On September 1, 2023, the new Swiss Data Protection Act (nDPA or act) and the new Data Protection Ordinance (nDPO or ordinance) will enter into force. The new ordinance regulates, inter alia, the transfer of personal data to third countries. Personal data may be freely transferred only if the Swiss Federal Council has determined that the legislation of the state where data is transferred provides an adequate level of data protection. When the Federal Council has determined that the legislation of a state offers an adequate level of protection, the free flow of personal data from Switzerland to the recipient state is guaranteed for both the private and public sectors. In other words, it is not necessary to guarantee an adequate level of protection through other means, such as contractual clauses; instead, the mere application of the law is sufficient.
States that guarantee an adequate level of protection
Under the nDPA, the Federal Council, after consulting with the Federal Data Protection and Information Commissioner (FDPIC), draws up a list of states, indicating for each the level of data protection provided.
Currently, the Federal Council deems that countries with legislation providing sufficient protection are
- the countries of the European Economic Area (EEA)
- Andorra, Argentina, Canada*, Faroe Islands, Gibraltar, Guernsey, Isle of Man, Israel, Monaco, New Zealand, United Kingdom, Uruguay
* subject to certain conditions
The Federal Council’s list is particularly restrictive and does not include certain countries that are included in the European Union (EU) Adequacy List, such as Japan and South Korea.
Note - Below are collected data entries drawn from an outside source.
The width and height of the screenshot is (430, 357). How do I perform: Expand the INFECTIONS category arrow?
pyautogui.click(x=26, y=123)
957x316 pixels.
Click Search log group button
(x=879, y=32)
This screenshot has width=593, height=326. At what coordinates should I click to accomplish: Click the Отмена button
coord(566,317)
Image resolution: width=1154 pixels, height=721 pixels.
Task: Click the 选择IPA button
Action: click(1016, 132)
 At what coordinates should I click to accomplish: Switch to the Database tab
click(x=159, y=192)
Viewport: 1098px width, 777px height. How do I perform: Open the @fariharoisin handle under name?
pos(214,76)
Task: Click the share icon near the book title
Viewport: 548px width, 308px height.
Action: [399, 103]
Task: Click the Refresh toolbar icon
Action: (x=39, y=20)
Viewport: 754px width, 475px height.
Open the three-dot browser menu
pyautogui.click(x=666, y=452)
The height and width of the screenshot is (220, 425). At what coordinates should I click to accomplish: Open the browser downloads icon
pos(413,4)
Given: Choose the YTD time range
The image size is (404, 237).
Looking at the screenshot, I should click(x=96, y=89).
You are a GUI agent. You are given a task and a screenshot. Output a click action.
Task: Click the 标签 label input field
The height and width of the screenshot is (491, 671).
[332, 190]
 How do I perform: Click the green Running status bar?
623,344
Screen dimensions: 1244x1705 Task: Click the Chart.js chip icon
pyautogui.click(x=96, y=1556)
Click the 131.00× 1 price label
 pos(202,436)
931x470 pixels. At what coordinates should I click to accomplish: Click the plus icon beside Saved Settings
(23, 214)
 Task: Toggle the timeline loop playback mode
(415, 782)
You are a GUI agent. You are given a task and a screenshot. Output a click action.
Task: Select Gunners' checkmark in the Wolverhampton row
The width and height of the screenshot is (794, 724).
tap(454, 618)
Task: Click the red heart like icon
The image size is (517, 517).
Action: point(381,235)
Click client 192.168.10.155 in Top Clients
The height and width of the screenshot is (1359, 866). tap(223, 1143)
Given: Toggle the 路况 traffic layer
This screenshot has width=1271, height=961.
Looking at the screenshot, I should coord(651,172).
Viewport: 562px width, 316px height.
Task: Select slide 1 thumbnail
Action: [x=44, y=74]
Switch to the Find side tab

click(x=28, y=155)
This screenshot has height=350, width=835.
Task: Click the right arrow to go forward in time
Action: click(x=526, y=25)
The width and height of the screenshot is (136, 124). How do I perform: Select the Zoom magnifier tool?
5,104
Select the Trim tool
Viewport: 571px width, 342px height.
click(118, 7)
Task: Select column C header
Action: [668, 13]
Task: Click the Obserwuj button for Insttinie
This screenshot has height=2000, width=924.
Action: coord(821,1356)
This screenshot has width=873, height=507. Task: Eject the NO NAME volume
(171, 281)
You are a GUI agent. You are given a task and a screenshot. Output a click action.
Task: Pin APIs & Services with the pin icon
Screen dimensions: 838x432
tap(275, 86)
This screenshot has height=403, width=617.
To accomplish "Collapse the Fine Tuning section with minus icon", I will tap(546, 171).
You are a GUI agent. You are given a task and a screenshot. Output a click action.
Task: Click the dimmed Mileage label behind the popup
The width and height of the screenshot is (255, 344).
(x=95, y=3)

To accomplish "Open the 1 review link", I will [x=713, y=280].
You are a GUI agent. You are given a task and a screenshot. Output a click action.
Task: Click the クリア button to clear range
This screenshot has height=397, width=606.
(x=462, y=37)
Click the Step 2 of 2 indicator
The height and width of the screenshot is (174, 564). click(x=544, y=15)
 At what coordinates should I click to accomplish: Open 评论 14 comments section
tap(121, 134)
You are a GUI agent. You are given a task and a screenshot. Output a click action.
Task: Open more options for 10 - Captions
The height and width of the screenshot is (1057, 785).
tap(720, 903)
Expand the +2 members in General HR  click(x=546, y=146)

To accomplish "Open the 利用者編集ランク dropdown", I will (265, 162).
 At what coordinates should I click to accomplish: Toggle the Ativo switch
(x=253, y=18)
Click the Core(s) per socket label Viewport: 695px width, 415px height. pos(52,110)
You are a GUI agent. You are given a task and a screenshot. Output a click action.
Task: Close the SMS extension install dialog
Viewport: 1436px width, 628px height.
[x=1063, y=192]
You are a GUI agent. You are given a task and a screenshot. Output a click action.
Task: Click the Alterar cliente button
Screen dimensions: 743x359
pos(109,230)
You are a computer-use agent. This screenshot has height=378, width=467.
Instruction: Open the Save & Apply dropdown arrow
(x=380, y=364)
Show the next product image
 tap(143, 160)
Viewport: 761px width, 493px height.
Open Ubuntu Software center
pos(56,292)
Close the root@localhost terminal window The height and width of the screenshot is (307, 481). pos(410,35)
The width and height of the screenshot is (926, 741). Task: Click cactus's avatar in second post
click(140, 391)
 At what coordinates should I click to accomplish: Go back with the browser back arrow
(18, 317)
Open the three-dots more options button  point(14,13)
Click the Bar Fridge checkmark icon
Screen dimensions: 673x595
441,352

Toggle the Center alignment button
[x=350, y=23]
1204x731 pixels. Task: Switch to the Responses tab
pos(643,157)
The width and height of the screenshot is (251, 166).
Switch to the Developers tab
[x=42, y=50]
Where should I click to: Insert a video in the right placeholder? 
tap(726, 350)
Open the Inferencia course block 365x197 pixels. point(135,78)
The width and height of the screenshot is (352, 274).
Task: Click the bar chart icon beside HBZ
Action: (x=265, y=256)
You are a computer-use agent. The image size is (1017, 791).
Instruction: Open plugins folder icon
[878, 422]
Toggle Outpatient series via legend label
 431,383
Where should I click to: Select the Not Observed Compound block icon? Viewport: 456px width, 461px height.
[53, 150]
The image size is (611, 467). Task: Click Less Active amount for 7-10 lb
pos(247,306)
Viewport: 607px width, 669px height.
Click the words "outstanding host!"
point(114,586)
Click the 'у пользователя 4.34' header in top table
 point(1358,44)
The level of protection will be periodically re-evaluated after the ordinance comes into force.
New U.S. executive order on U.S. intelligence activities to implement EU-U.S. Data Privacy Framework
The United States is not deemed to have sufficiently protective legislation and is therefore not included in the current draft list; however, this could still change before the entry into force of the nDPA. In its July 2020 Schrems II decision, the Court of Justice of the European Union (CJEU) expressed particular concern that U.S. national security intelligence gathering laws prevent U.S.-based entities from providing protections “essentially equivalent” to those that the EEA offers under its General Data Protection Regulation. Although Switzerland is not a member of the EU and therefore not legally bound by the CJEU ruling, the FDPIC, in view of this situation, felt compelled to remove the U.S. from the FDPIC’s list of countries.
Even so, on October 7, 2022, U.S. President Joe Biden signed the Executive Order on Enhancing Safeguards for United States Signals Intelligence Activities (Executive Order). This order is intended to implement U.S. commitments under the Trans-Atlantic Data Privacy Framework (DPF) (also see our article on the Sidley Data Matters Privacy Blog: US-EU Data Transfer Framework Signals Strengthened Collaboration). The Executive Order shall create additional safeguards, limit the ability of U.S. intelligence agencies to collect data, and, in particular, provide for
- binding safeguards that limit access to data by U.S. intelligence authorities to what is necessary and proportionate to protect national security
- the establishment of an independent and impartial redress mechanism, which includes a new Data Protection Review Court (DPRC), in order to investigate and resolve complaints regarding access to their data by U.S. national security authorities
Next steps in the EU and Switzerland
It is expected that the European Commission (EC) will now propose a draft adequacy decision and launch its adoption procedure. After the adequacy decision enters into force (assuming that it does), data will be able to flow freely between EU and U.S. companies, which, under the DPF, commit to comply with a detailed set of privacy obligations and are certified by the U.S. Department of Commerce.
The FDPIC has stated that he has taken note of the fact sheet released by the U.S. regarding the DPF and is analyzing it. The FDPIC is not expected to modify its adequacy list before the EC has rendered a new adequacy decision. Like the EU, Switzerland would need to be designated as a “qualifying state” by the U.S. attorney general, which requires reciprocal commitments by Switzerland to protect U.S. interests and the personal information of U.S. persons. However, it is expected that once these requirements are met, a Swiss-U.S. Trans-Atlantic Data Privacy Framework (Swiss DPF) will also be negotiated, and Switzerland will add the U.S. back into the “adequate protection under certain conditions” category. Free and safe data flow between Swiss and U.S. companies certified under a new Swiss DPF will then be allowed.